(LISTED RECORDS)
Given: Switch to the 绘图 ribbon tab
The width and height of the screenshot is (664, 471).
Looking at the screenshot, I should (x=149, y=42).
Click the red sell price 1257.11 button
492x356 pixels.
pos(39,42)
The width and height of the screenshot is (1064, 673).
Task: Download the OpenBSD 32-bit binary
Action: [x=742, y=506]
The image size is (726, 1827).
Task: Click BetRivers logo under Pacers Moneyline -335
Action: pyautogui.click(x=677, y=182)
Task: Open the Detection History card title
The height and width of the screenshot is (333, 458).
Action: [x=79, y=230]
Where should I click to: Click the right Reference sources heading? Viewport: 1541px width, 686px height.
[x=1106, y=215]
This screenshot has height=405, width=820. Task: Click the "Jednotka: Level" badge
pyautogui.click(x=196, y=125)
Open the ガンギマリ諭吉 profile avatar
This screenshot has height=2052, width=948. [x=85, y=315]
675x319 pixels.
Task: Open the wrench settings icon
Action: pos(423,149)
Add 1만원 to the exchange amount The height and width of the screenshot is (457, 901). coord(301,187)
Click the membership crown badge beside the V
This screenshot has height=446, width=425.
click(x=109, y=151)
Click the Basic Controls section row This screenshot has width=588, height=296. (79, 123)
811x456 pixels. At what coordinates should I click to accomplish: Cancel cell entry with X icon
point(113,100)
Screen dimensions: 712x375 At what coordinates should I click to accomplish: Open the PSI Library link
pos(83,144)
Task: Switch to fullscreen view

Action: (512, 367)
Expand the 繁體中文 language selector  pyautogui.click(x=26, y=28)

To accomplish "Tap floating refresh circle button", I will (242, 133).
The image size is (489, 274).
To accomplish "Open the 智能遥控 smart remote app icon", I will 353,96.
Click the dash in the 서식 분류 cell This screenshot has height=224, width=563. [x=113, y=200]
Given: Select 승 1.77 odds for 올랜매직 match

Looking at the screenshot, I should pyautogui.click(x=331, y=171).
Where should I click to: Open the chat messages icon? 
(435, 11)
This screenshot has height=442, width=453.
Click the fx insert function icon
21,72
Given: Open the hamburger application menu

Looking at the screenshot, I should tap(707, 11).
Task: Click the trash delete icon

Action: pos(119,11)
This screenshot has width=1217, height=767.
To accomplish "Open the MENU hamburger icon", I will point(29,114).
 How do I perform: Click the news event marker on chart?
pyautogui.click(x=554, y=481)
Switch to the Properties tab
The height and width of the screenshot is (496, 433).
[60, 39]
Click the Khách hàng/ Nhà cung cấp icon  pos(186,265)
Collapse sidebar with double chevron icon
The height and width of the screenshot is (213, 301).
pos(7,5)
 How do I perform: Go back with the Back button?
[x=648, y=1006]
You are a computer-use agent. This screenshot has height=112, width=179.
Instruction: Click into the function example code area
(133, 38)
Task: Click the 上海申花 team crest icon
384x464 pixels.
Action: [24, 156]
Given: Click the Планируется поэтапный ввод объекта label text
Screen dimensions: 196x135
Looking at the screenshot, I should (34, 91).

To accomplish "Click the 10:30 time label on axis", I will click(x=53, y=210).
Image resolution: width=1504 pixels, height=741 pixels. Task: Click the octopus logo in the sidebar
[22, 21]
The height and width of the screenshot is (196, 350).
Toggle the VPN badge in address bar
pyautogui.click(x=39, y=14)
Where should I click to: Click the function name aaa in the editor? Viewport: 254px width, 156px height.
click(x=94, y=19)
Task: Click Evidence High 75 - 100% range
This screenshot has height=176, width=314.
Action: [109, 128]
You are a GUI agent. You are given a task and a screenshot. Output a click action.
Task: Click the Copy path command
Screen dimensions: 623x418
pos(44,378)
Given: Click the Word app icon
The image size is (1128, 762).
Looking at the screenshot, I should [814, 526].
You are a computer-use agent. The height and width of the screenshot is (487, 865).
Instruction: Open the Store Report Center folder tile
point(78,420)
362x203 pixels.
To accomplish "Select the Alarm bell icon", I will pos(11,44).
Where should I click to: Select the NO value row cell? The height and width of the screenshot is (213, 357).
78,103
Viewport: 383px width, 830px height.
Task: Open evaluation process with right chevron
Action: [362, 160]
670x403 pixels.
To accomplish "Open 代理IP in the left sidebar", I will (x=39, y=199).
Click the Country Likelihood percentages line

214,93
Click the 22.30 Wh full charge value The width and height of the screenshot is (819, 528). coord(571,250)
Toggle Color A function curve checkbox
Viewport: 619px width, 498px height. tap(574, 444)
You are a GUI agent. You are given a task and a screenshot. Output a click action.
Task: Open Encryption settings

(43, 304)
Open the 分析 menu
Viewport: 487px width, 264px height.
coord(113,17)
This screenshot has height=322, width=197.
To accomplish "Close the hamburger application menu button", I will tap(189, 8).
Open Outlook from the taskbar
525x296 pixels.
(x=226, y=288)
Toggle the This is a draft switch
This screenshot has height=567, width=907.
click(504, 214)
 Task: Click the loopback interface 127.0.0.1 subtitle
(End LISTED RECORDS)
### BRIEF
From the first line to the last, return the data exactly.

### SOLVED EXERCISE
Given: Switch to the 绘图 ribbon tab
The width and height of the screenshot is (664, 471).
Looking at the screenshot, I should (x=149, y=42).
Click the red sell price 1257.11 button
492x356 pixels.
pos(39,42)
The width and height of the screenshot is (1064, 673).
Task: Download the OpenBSD 32-bit binary
Action: [x=742, y=506]
The image size is (726, 1827).
Task: Click BetRivers logo under Pacers Moneyline -335
Action: pyautogui.click(x=677, y=182)
Task: Open the Detection History card title
The height and width of the screenshot is (333, 458).
Action: [x=79, y=230]
Where should I click to: Click the right Reference sources heading? Viewport: 1541px width, 686px height.
[x=1106, y=215]
This screenshot has height=405, width=820. Task: Click the "Jednotka: Level" badge
pyautogui.click(x=196, y=125)
Open the ガンギマリ諭吉 profile avatar
This screenshot has height=2052, width=948. [x=85, y=315]
675x319 pixels.
Task: Open the wrench settings icon
Action: pos(423,149)
Add 1만원 to the exchange amount The height and width of the screenshot is (457, 901). coord(301,187)
Click the membership crown badge beside the V
This screenshot has height=446, width=425.
click(x=109, y=151)
Click the Basic Controls section row This screenshot has width=588, height=296. (79, 123)
811x456 pixels. At what coordinates should I click to accomplish: Cancel cell entry with X icon
point(113,100)
Screen dimensions: 712x375 At what coordinates should I click to accomplish: Open the PSI Library link
pos(83,144)
Task: Switch to fullscreen view

Action: (512, 367)
Expand the 繁體中文 language selector  pyautogui.click(x=26, y=28)

To accomplish "Tap floating refresh circle button", I will (242, 133).
The image size is (489, 274).
To accomplish "Open the 智能遥控 smart remote app icon", I will 353,96.
Click the dash in the 서식 분류 cell This screenshot has height=224, width=563. [x=113, y=200]
Given: Select 승 1.77 odds for 올랜매직 match

Looking at the screenshot, I should pyautogui.click(x=331, y=171).
Where should I click to: Open the chat messages icon? 
(435, 11)
This screenshot has height=442, width=453.
Click the fx insert function icon
21,72
Given: Open the hamburger application menu

Looking at the screenshot, I should tap(707, 11).
Task: Click the trash delete icon

Action: pos(119,11)
This screenshot has width=1217, height=767.
To accomplish "Open the MENU hamburger icon", I will point(29,114).
 How do I perform: Click the news event marker on chart?
pyautogui.click(x=554, y=481)
Switch to the Properties tab
The height and width of the screenshot is (496, 433).
[60, 39]
Click the Khách hàng/ Nhà cung cấp icon  pos(186,265)
Collapse sidebar with double chevron icon
The height and width of the screenshot is (213, 301).
pos(7,5)
 How do I perform: Go back with the Back button?
[x=648, y=1006]
You are a computer-use agent. This screenshot has height=112, width=179.
Instruction: Click into the function example code area
(133, 38)
Task: Click the 上海申花 team crest icon
384x464 pixels.
Action: [24, 156]
Given: Click the Планируется поэтапный ввод объекта label text
Screen dimensions: 196x135
Looking at the screenshot, I should (34, 91).

To accomplish "Click the 10:30 time label on axis", I will click(x=53, y=210).
Image resolution: width=1504 pixels, height=741 pixels. Task: Click the octopus logo in the sidebar
[22, 21]
The height and width of the screenshot is (196, 350).
Toggle the VPN badge in address bar
pyautogui.click(x=39, y=14)
Where should I click to: Click the function name aaa in the editor? Viewport: 254px width, 156px height.
click(x=94, y=19)
Task: Click Evidence High 75 - 100% range
This screenshot has height=176, width=314.
Action: [109, 128]
You are a GUI agent. You are given a task and a screenshot. Output a click action.
Task: Click the Copy path command
Screen dimensions: 623x418
pos(44,378)
Given: Click the Word app icon
The image size is (1128, 762).
Looking at the screenshot, I should [814, 526].
You are a computer-use agent. The height and width of the screenshot is (487, 865).
Instruction: Open the Store Report Center folder tile
point(78,420)
362x203 pixels.
To accomplish "Select the Alarm bell icon", I will pos(11,44).
Where should I click to: Select the NO value row cell? The height and width of the screenshot is (213, 357).
78,103
Viewport: 383px width, 830px height.
Task: Open evaluation process with right chevron
Action: [362, 160]
670x403 pixels.
To accomplish "Open 代理IP in the left sidebar", I will (x=39, y=199).
Click the Country Likelihood percentages line

214,93
Click the 22.30 Wh full charge value The width and height of the screenshot is (819, 528). coord(571,250)
Toggle Color A function curve checkbox
Viewport: 619px width, 498px height. tap(574, 444)
You are a GUI agent. You are given a task and a screenshot. Output a click action.
Task: Open Encryption settings

(43, 304)
Open the 分析 menu
Viewport: 487px width, 264px height.
coord(113,17)
This screenshot has height=322, width=197.
To accomplish "Close the hamburger application menu button", I will tap(189, 8).
Open Outlook from the taskbar
525x296 pixels.
(x=226, y=288)
Toggle the This is a draft switch
This screenshot has height=567, width=907.
click(504, 214)
 Task: Click the loopback interface 127.0.0.1 subtitle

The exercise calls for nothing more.